The idea of self-driving cars surely isn’t new and has been around for quite some time now. It’s basically the concept of what the future is like in addition to flying cars. At this year’s CES, brands who participated made us realize that this “future” isn’t too far away.

Here are some of the most promising cars and car technology that we’re excited to see in the near future.

Assistance

Multiple brands showed off their new toys left and right. There’s the announcement of Amazon’s Alexa coming to cars for voice assistance and content consumption. Toyota will be the next to adapt voice assistance in addition to BMW, Ford, and Hyundai. Meanwhile, Waze has also been integrated into select infotainment systems.

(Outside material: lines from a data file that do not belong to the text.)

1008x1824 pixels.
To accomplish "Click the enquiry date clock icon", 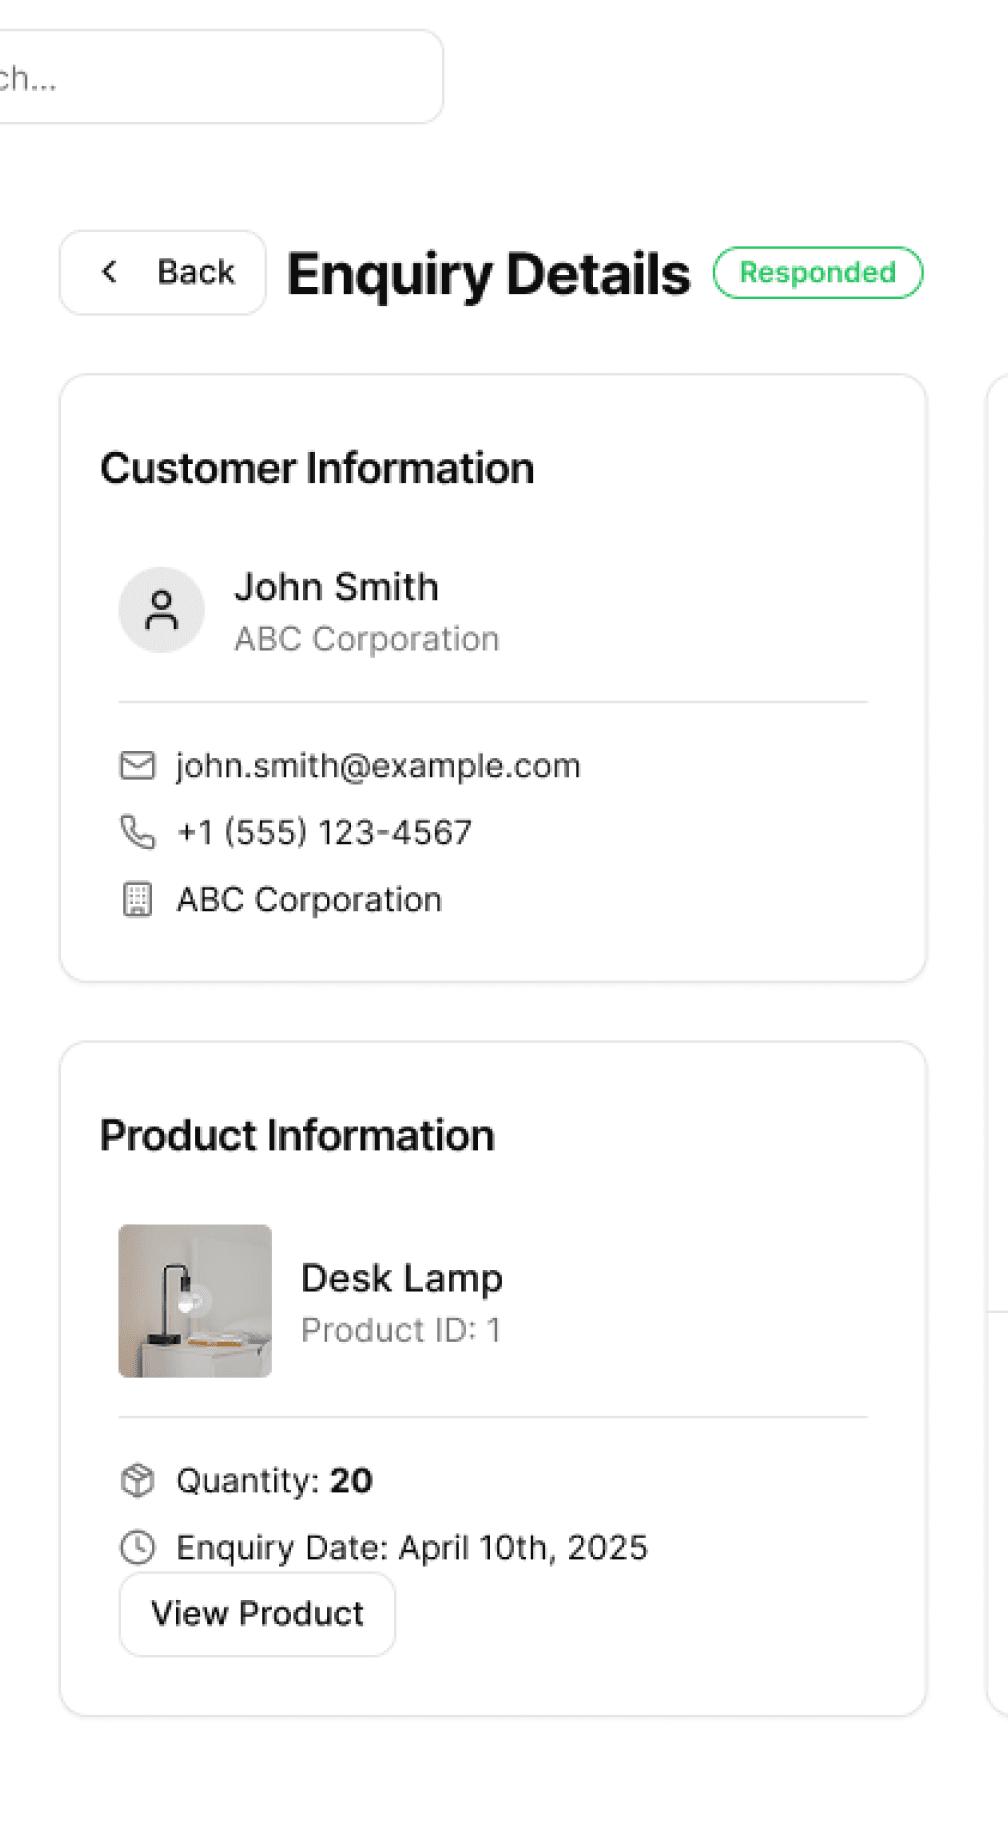I will pos(137,1547).
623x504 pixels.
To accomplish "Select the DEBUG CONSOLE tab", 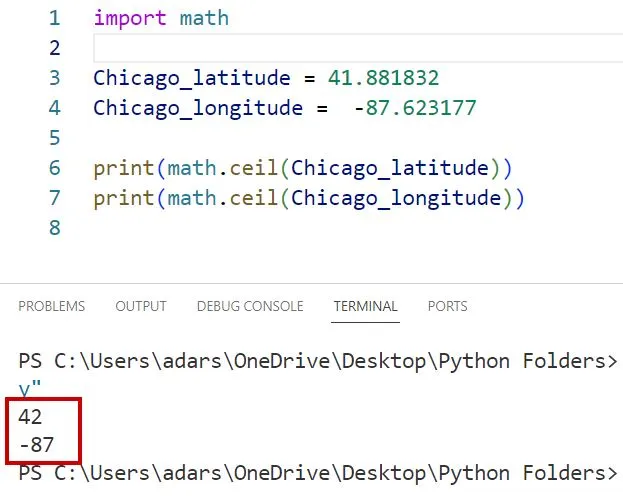I will point(250,306).
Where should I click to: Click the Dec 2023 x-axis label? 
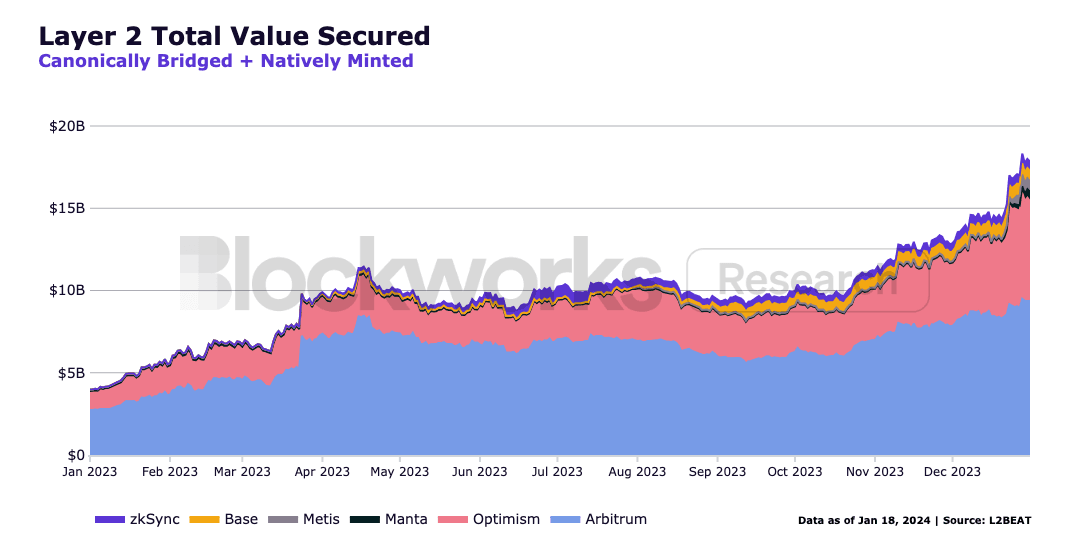pos(952,472)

Nissan, on the other hand, is taking the user-machine a step further by introducing the brain-to-vehicle (B2V) technology. It basically uses a system that could read your brain patterns and signals to better prepare for what you’re about to do next while driving.

Platforms

In terms of services, Ford is slightly stepping out of the shadow of car-making and plans to be the new platform for autonomous vehicles. It has partnered with Lyft, Domino’s Pizza, and Postmates to create an operating system which small to large businesses can use for their unique services.

Speaking of unique services, Toyota unveiled its e-Palette concept vehicle which has all the potential to go big in the future of mobility. It’s envisioned as a self-driving vehicle running on Toyota’s tech and platform that other brands can use for food deliveries, as a moving boutique, or even a mobile hotel that you can rent.

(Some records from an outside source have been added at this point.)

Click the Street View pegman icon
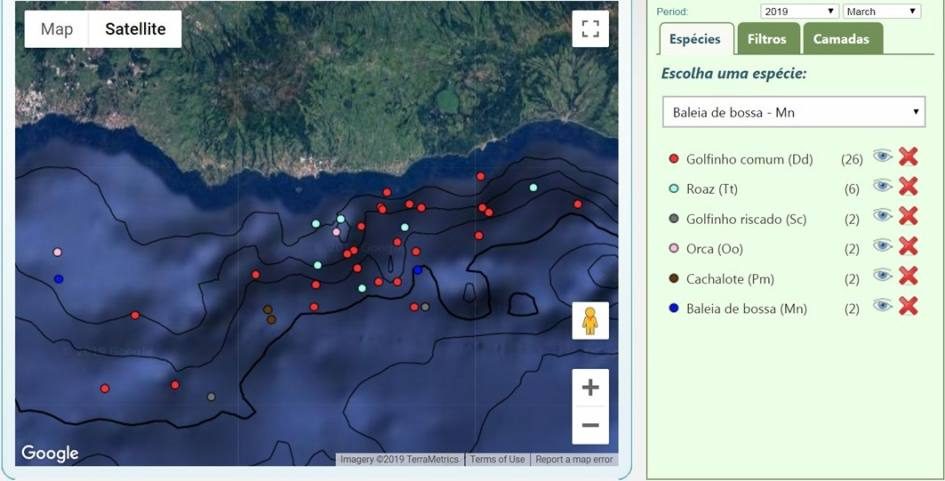This screenshot has height=481, width=945. (x=590, y=321)
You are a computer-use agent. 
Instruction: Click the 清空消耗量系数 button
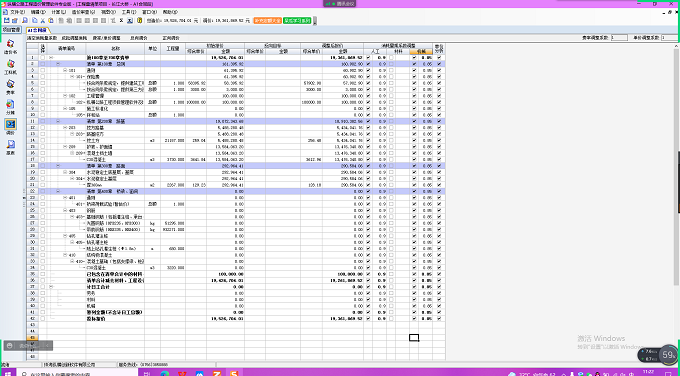(42, 38)
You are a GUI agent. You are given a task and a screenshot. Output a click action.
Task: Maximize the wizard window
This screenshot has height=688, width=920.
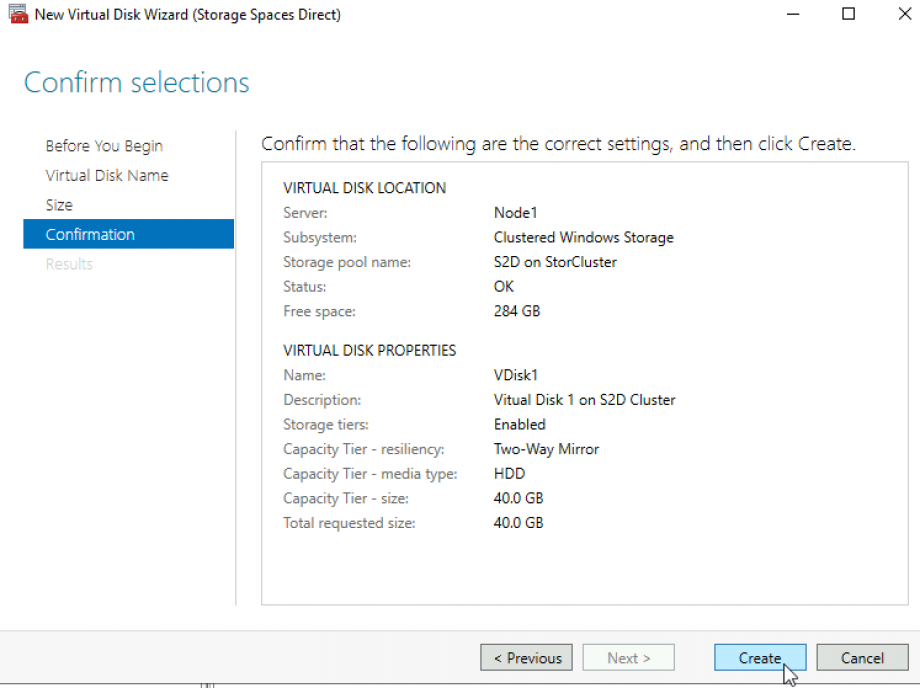click(847, 14)
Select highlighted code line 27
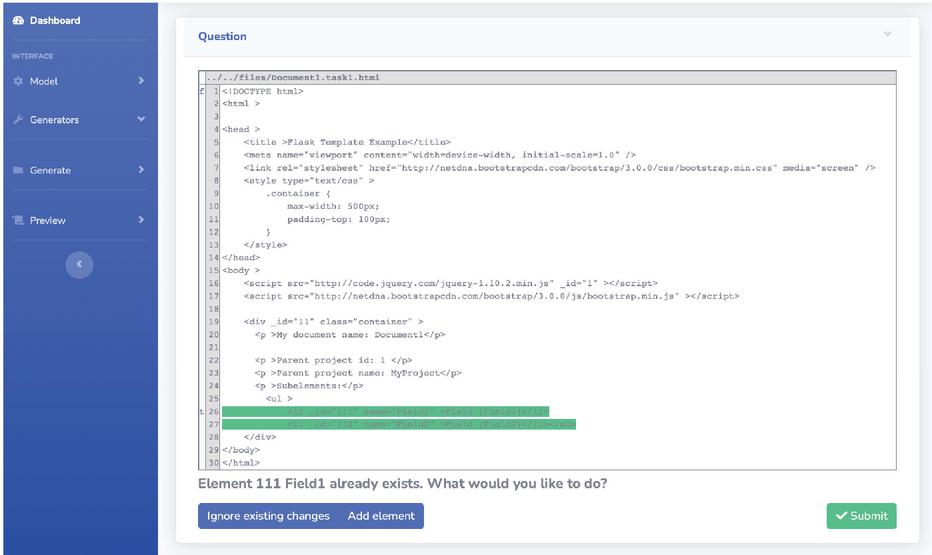932x555 pixels. click(399, 424)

As far as ride-sharing goes, expect it to join the bandwagon as smart cities are developed. During the trade show, car tech company Aptiv was present and was hand-in-hand with Lyft as they demonstrated their self-driving cars to the participants of CES. The public could just hail a ride from the Las Vegas Convention Center using the app and enjoy the view of the Strip to their destination.

Additionally, NVIDIA has also added Uber and Volkswagen to their growing roster of brands that will run on the company’s self-driving computer platform.

Cars

Apart from the new platforms, there were cars — quite a lot, actually. From concept to actual models on display, we got a peek at these vehicles that probably want to take on Tesla.

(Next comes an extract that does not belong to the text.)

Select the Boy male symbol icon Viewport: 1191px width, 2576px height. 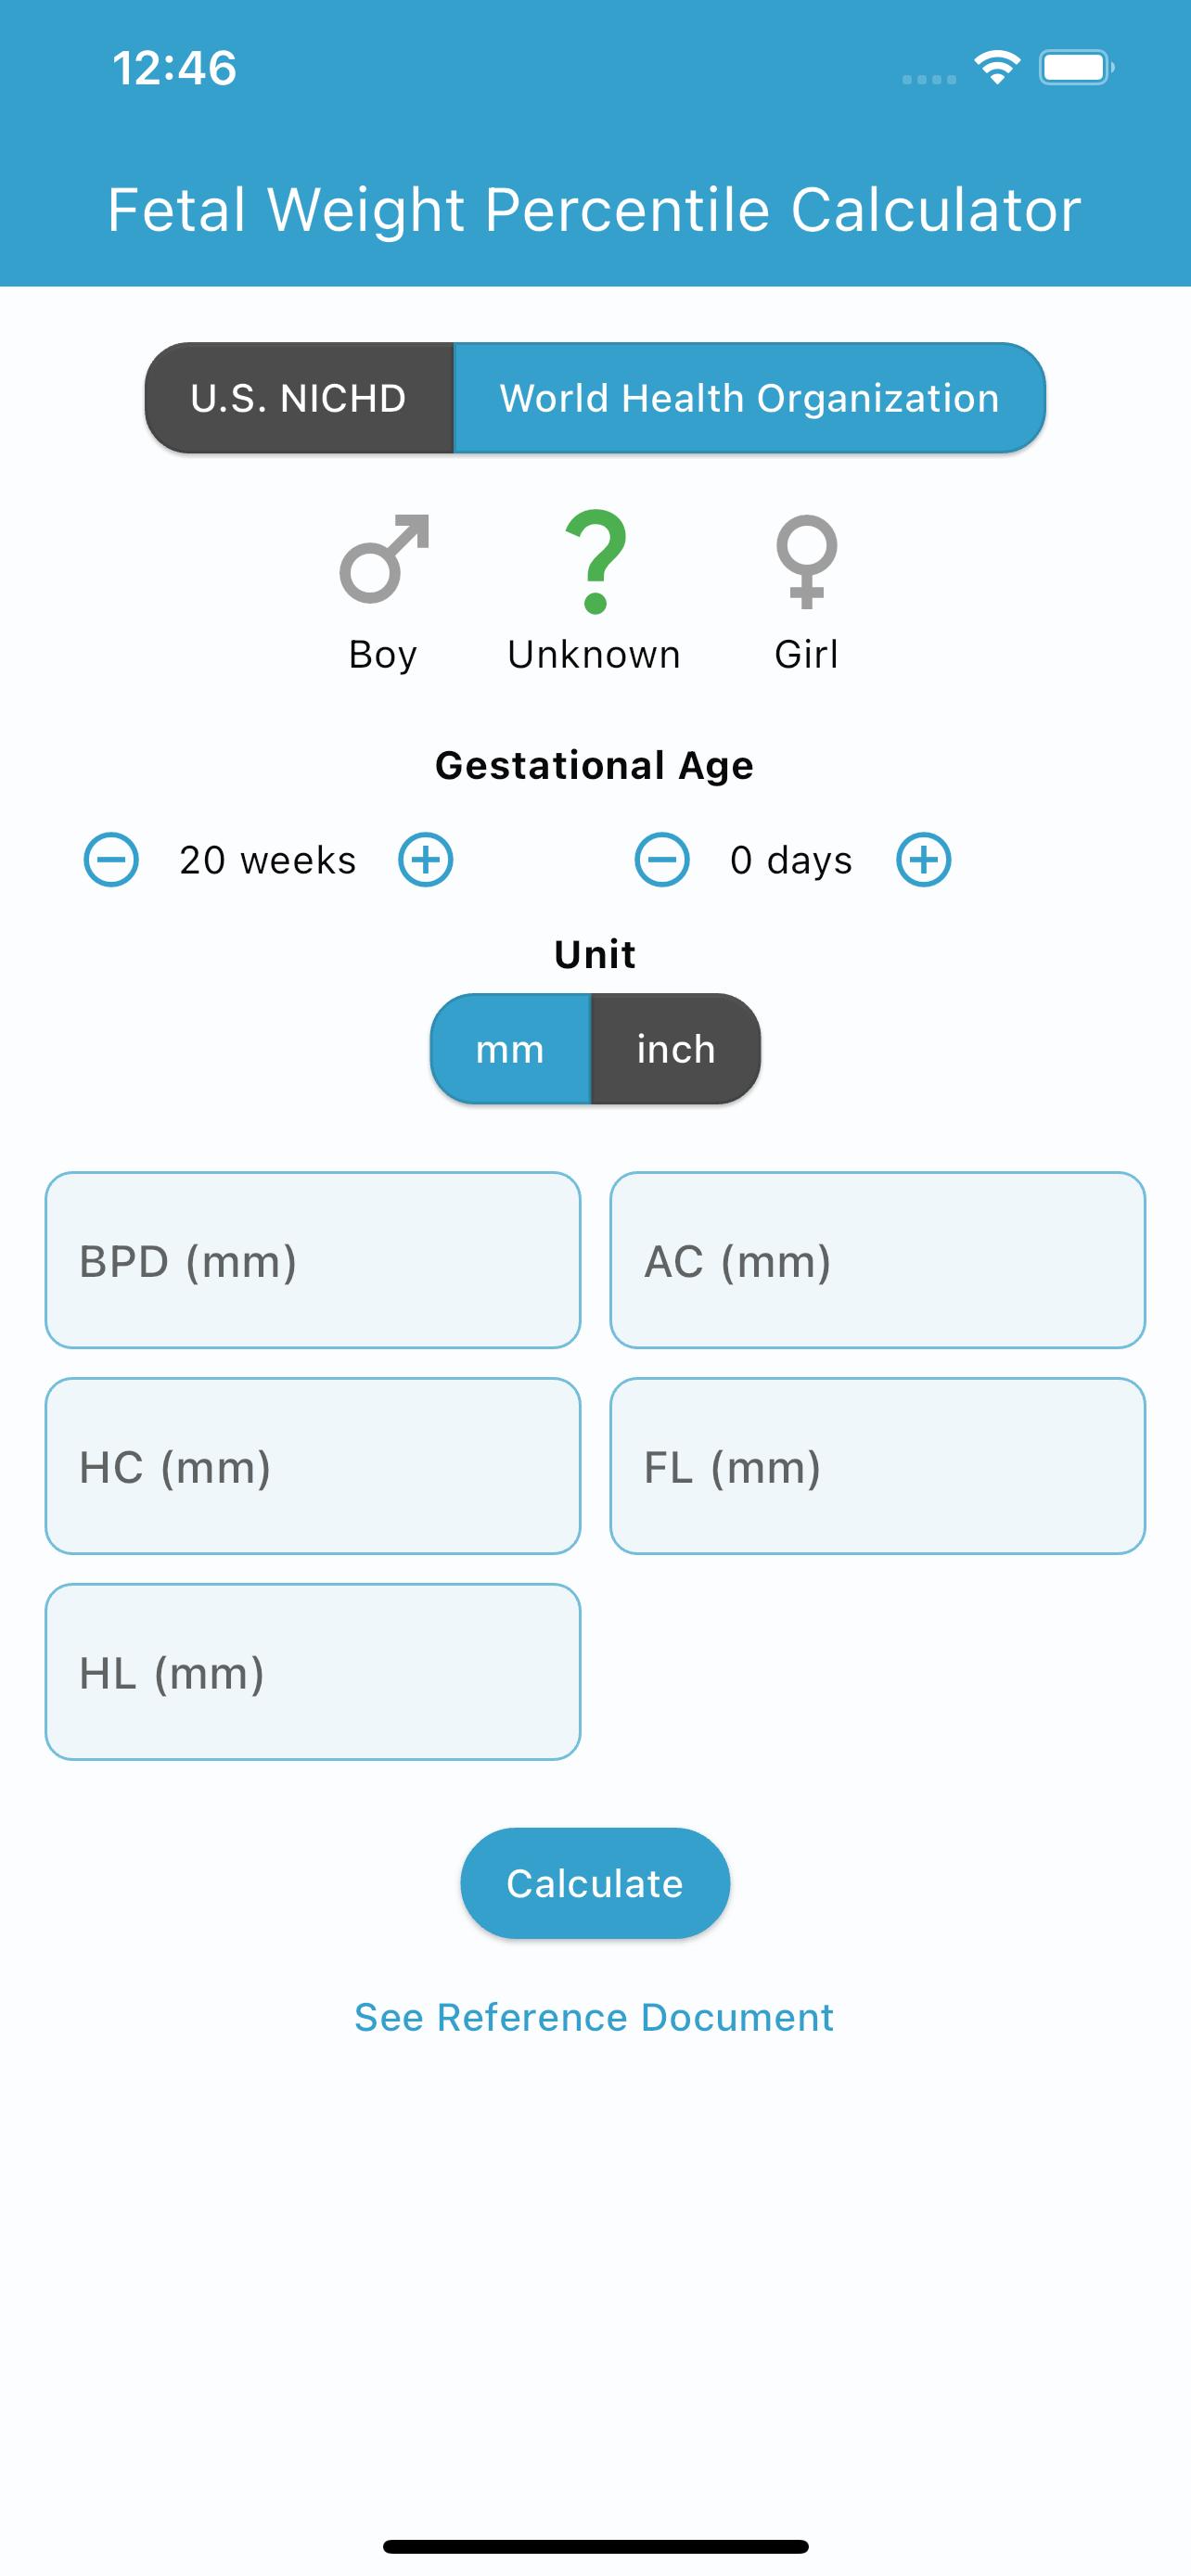coord(384,559)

Derived from Bytes on Wheels, BYTON wants to blur the line between digital and automotive with their electric intelligent SUV concept. The new-gen smart device communicates with users and pedestrians via lights and patterns on its grille and recognizes the driver and passengers by face.

Kia was also present with its very own Niro electric crossover. This concept is basically an electric version of the Niro Hybrid but gets a new grille design. Like BYTON, it is now an interactive panel with a built-in Active Pedestrian Warning System, but what makes this something to look forward to is its range. It can go as far 383km (238 miles) before needing to charge again — beating what the Tesla Model 3 can offer.

Car designer Henrik Fisker gave another shot at making vehicles; this time in the form of the EMotion luxury sedan. The vehicle is a level 4 autonomous car and is equipped with the world’s first Butterfly Doors. Fisker also wants to set standards for other EVs so they made the vehicle last up to 644km (400 miles) on the road.

Meanwhile, Hyundai is continuing its push to go green and introduced the NEXO fuel cell electric vehicle. It has a more efficient engine, is a lot quieter, and maintenance is kept to a minimum. Although the best thing about it is that it emits nothing but water vapor. Features-wise, it has autonomous driving, self-parking, self-retrieval — the whole shebang.

In-vehicle Networking

Software updates are an important aspect of vehicles relying on digital systems. Tesla has somehow established its system already but for other car brands, updating hundreds, even thousands of vehicles across a country, is still not an easy task.

Hyundai and Cisco addressed this and aims to overhaul the process of in-vehicle networking. With the use of Ethernet connectivity and the Automotive Linux platform, they promise to be able to roll out updates remotely and it’s as simple as pushing a button.